[Opening TASK INPUT section]
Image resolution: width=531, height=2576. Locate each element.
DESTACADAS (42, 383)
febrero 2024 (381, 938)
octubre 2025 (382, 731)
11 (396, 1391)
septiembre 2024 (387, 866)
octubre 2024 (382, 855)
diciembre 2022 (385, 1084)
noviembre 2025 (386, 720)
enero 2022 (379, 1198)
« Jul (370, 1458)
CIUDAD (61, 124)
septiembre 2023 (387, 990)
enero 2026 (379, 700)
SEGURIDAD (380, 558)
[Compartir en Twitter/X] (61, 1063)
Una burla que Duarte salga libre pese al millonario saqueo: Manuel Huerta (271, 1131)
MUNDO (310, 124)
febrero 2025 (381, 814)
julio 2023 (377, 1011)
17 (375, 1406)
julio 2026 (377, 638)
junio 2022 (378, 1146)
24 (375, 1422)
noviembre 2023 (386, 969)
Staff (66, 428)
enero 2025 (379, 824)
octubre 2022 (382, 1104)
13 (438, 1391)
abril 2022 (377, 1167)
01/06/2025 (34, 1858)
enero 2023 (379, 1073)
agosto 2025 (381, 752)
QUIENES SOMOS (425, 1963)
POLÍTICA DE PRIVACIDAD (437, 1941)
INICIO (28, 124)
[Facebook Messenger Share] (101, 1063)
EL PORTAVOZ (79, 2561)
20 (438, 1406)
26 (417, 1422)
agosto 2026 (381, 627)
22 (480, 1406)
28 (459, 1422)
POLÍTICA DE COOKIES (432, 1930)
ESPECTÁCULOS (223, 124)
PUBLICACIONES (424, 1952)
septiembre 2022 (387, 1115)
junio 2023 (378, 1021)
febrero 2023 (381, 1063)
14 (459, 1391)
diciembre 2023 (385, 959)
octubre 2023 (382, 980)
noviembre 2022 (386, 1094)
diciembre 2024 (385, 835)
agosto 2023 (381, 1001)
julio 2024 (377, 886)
[Closing TASK INPUT section]
## DESCRIPTION OF THE TASK
Write out each line of the data that holds the string "POLÍTICA".

## TASK RESULT
POLÍTICA DE PRIVACIDAD (437, 1941)
POLÍTICA DE COOKIES (432, 1930)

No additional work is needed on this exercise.